My feelings about the new White House strategy are mixed. Ultimately, I'll support almost any plan that furthers gay rights. And, as a 20-something, I'm proud that my generation is pushing government progress on these issues. Yet it's also disappointing if it's true that the Obama administration is boosting the bill mainly as a means to attract smart, progressive young people and not because it's the right thing to do, period. It shouldn't have to be the means to some other end. But then, this kind of wishy-washy, instrumentalist support isn't exactly surprising from a president who has failed to deliver on so many gay-rights campaign promises. Just last Saturday he promised the Human Rights Campaign he'd end "don't ask, don't tell" ... shortly before reports revealed that the White House may still view the throngs of protesters at Sunday's National Equality March as the "Internet left fringe."

We're here! We're queer! We love Lady Gaga!

On the ground at the National Equality March Video

As dawn was breaking in Brooklyn, N.Y., on Sunday morning, three very sleepy friends and I crammed ourselves into a small, banged-up Honda, cranked on the acoustic lesbian folk music and began the lengthy drive to Washington, D.C., to be gay. The National Equality March, meant to draw attention to marriage equality and "don't ask, don't tell" -- and demand changes from the Obama administration -- was going to be the first gay march on the Capitol since 2000. While none of my trip companions (or I) are particularly energized by the gay marriage cause -- given our long-standing, uh, skepticism of the institution -- we still wanted to seize what might be our last chance ever to attend a large-scale gay rally in D.C.

Four hours and 12 gas station tacos later, we walked into the march route on 12st and Pennsylvania Avenue to discover a much larger, and more diverse, crowd than we'd expected.

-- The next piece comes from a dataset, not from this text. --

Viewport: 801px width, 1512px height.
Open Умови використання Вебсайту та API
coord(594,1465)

Numbering somewhere in the tens of thousands (though the organizers' estimate of 150,000 attendees seems a bit overenthusiastic), the marchers were a healthy mix of male, female, gay and straight. Some were noisy (one student group dramatically threatened "Civil rights or civil war"), but most were sedate, and some had dogs or strollers. The outrageous displays that characterize gay pride marches were nowhere to be seen (aside from "Mr. DC Bear" carrying a bear flag, and a group holding a "sodomize conformity" sign). What seemed most noteworthy to us was the relative age of the marchers -- which included a disproportionate number of 20-somethings, teens and young children.

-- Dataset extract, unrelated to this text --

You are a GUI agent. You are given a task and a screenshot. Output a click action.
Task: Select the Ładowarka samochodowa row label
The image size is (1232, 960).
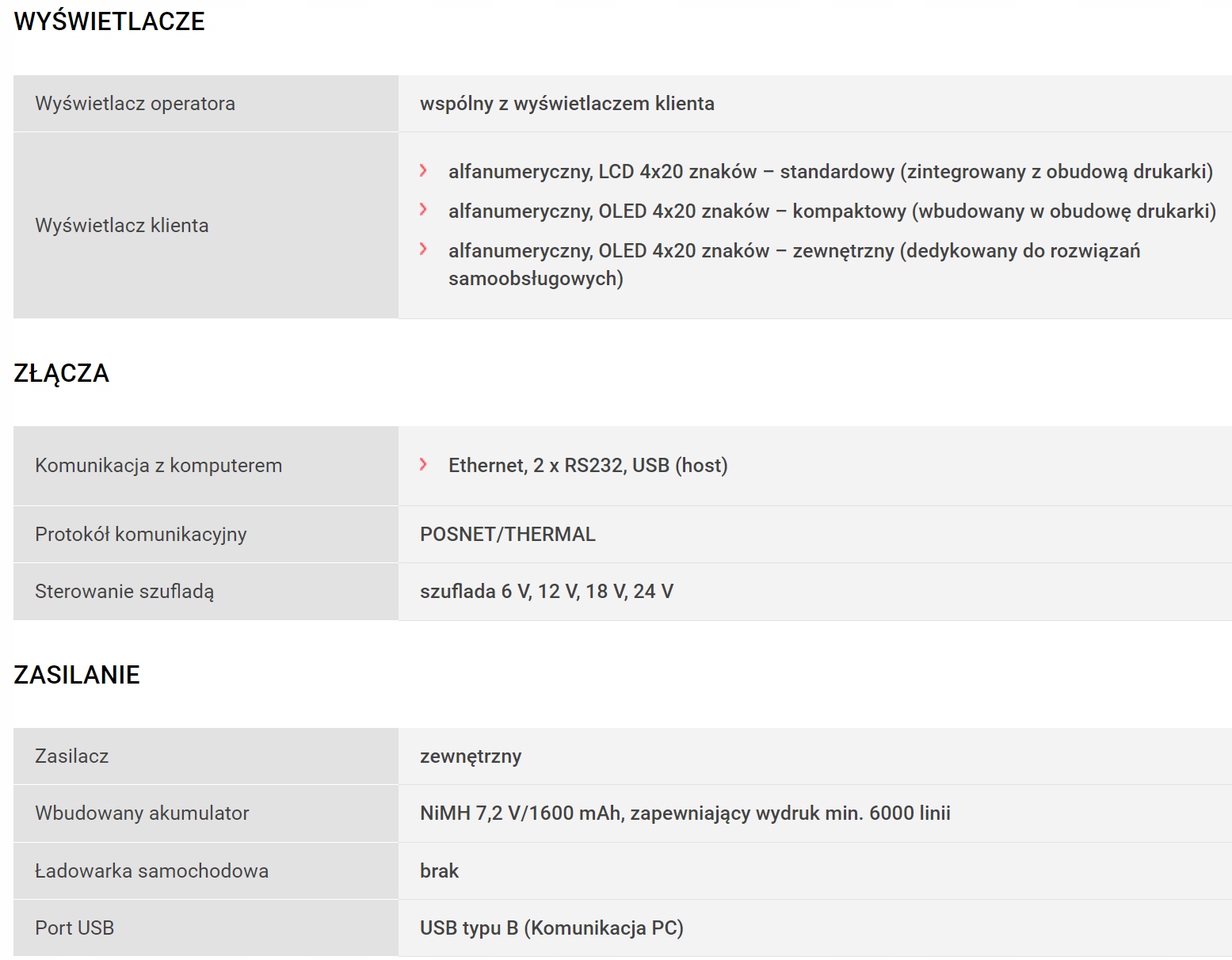[x=151, y=871]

By 2 p.m., the crowd had spread itself out on the lawn next to the Capitol, and the atmosphere was more like a large park gathering than a political rally. Groups of young men and women hung around on the grass and chatted, and others walked around cruising each other, many shirtless, while sporadically applauding the speakers. Cynthia Nixon and Judy Shepard all gave impassioned speeches, but the warmest reception of the day was reserved for Lady Gaga, who appeared about one hour into the rally wearing a large blond wig. When her name was announced, the crowd suddenly ran up to get a closer look, with their iPhones in the air, cheering every time she finished a sentence. It was a combination of endearing and cringe-worthy -- but it also led to my biggest moment of solidarity.

We may not all want to get married, or join the military, but it's hard not to be moved when you're standing on the lawn of the Capitol, a bewigged pop star takes the stage -- and as you look over to the pink-haired gay teenager standing next to you, you both instinctively roll your eyes.